Mais les politiciens et politiciennes utilisent aujourd’hui un autre langage: passer par les urnes au lieu d’assemblées générales. Ou comme en Appenzell Rhodes-Extérieures où la Landsgemeinde a été abolie, alors que c’est le lieu même de rencontre entre le peuple et ses dirigeants.

C’est vrai, mais Appenzell Rhodes-Ex­térieures a au moins renforcé le parlement cantonal, ce qui compense un peu la perte de la Landsgemeinde.

C’est vrai, mais il n’empêche que le contact direct a été supprimé.

Oui, et à mon avis, c’est une perte. Il apparaît indéniablement qu’une confrontation entre le peuple et l’exécutif d’une commune est préférable, du fait que c’est en présence directe. On n’a guère besoin de parlement au niveau communal, sauf dans les grandes villes.

N’avez-vous pas l’impression d’être resté 100 ans en arrière, dans la situation d’alors? Tant l’administration que la politique ont progressé; pensons à Internet, nous avons de nouveaux moyens de nous exprimer démocratiquement.

Internet est un outil extraordinaire, permettant de renforcer la communication et surtout de répandre les informations générales. Il est certes heureux qu’un projet ou un compte de la commune se trouve sur Internet. C’est probablement plus lu que si on se contentait de l’envoyer par imprimés dans les maisons.
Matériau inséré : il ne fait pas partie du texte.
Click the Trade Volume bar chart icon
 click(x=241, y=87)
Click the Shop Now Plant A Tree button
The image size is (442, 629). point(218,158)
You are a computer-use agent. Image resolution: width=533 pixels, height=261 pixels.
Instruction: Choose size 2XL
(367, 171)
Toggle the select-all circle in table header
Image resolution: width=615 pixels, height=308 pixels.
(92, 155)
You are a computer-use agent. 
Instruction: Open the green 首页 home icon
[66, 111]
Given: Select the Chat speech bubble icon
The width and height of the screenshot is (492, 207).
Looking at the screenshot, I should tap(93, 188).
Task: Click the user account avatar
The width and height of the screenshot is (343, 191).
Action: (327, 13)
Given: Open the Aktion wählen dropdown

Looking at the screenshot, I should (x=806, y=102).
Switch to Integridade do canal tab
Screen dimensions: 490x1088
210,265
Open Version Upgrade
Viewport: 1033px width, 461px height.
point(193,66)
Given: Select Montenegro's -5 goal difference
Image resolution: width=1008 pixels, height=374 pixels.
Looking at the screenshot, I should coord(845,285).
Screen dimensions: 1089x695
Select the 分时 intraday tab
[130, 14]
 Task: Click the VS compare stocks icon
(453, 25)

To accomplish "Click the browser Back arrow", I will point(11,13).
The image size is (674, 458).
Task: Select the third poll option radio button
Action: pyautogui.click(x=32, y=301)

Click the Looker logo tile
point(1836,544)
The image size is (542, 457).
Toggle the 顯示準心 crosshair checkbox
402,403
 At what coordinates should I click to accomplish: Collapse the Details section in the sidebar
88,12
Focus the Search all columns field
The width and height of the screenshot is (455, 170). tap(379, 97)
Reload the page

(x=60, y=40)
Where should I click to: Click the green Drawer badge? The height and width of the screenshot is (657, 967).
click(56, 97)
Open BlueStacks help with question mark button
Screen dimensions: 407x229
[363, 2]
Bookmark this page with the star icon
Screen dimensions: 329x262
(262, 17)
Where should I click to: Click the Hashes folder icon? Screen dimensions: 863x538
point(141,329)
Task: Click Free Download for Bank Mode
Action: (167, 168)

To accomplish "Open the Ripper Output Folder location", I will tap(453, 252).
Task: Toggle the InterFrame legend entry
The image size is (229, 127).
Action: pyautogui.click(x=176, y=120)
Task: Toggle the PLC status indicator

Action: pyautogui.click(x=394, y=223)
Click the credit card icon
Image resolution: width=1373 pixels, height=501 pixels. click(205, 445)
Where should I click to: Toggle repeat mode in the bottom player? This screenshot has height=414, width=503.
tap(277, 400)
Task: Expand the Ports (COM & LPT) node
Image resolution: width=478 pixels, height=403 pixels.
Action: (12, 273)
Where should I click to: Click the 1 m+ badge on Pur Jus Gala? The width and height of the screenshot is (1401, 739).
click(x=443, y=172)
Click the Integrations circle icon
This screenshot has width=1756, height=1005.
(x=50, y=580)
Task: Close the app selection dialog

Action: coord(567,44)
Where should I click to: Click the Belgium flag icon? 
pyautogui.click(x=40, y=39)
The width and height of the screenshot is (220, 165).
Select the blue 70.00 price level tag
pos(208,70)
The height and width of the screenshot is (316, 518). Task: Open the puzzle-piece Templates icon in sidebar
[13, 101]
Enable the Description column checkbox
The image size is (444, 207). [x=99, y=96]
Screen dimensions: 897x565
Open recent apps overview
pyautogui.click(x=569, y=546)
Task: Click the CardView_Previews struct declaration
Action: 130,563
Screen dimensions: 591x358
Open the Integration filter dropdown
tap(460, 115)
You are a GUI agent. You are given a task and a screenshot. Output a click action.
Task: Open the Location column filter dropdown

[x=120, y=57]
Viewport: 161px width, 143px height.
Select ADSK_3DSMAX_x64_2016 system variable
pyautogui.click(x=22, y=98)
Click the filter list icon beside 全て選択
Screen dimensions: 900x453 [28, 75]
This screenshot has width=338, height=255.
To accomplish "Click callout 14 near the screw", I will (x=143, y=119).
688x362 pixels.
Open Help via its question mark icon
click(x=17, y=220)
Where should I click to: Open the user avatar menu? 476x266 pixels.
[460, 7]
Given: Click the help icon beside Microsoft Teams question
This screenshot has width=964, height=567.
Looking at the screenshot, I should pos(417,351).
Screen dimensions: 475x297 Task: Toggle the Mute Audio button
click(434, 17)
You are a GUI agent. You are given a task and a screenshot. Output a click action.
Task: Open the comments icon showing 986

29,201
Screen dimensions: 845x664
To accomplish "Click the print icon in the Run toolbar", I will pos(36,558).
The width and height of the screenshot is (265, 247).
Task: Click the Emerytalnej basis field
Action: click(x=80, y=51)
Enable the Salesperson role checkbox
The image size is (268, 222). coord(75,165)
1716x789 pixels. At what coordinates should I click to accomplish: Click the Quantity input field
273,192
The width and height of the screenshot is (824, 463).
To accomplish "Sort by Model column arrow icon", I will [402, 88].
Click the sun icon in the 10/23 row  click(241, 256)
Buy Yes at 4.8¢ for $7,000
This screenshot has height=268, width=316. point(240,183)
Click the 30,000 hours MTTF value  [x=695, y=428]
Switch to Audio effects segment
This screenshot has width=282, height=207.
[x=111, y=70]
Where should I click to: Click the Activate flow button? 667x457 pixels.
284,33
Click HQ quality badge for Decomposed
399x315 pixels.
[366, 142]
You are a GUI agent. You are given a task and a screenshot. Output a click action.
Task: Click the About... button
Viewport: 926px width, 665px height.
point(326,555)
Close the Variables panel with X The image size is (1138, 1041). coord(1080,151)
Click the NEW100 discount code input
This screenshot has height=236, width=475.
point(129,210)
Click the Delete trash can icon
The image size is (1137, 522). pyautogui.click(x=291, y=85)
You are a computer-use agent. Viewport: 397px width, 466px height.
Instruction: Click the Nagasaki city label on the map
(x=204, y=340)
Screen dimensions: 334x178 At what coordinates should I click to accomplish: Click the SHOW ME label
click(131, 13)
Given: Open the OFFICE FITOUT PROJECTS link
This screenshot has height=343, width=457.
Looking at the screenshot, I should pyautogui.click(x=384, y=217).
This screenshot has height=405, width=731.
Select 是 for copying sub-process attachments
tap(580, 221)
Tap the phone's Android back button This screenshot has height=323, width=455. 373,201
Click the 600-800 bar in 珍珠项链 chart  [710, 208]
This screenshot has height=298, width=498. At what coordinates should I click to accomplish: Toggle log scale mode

Mais cela ne remplace pas une discussion critique entre la population et les autorités. Et cette dernière est d’une nécessité absolue au plan communal.

Malgré tout, beaucoup de cantons ou de communes qui ont fusionés ont supprimé ces rencontres et les débats politiques. Est-ce de mauvais augure pour la politique suisse?

Je suis convaincu que le peuple suisse retrouvera ces espaces de critique et d’opposition, donc de participation.

Mais quand? Et comment?

Par des initiatives, par des réformes structurelles. Il peut suffire pour les tâches courantes de se contenter de gérer l’espace régional et communal. Mais lorsque les impôts augmentent, que certains aspects de la scolarité ne jouent plus ou que surgissent des conflits culturels dans une commune, alors il faut réinstituer le dialogue entre la population et les autorités.

Peut-on estimer que cette tendance aux fusions de communes, qui existe dans différents cantons du pays, est en contradiction avec le fédéralisme et l’esprit fédéraliste?

On risque de négliger des aspects essentiels du fédéralisme. Encore une fois: Je pense qu’il est tout à fait raisonnable que, par exemple, dans une agglomération, lorsque des communes qui jouxtent la commune centrale, elles s’unissent pour mener une politique territoriale et sociale commune.
Je peux aussi comprendre qu’une petite commune, perdue dans une vallée, avec peu d’habitants cherche à concentrer les tâches publiques en un seul endroit. Mais nous avons suffisamment de communes fortes sur le plateau et dans les Pré-Alpes. Et dans ces cas-là il ne devrait y avoir de fusion que dans la mesure où il n’en résulte pas de déficit démocratique. Que signifie fédéralisme? Le fédéralisme consiste à respecter les sensibilités et les besoins divers de régions différentes. Et ces diverses régions doivent être représentées de manière adéquate dans les organes communs. Il faut donc toujours se demander si un petit nombre de grandes communes représente les intérêts communaux au plan cantonal aussi bien qu’un grand nombre de communes individuelles bien vivantes.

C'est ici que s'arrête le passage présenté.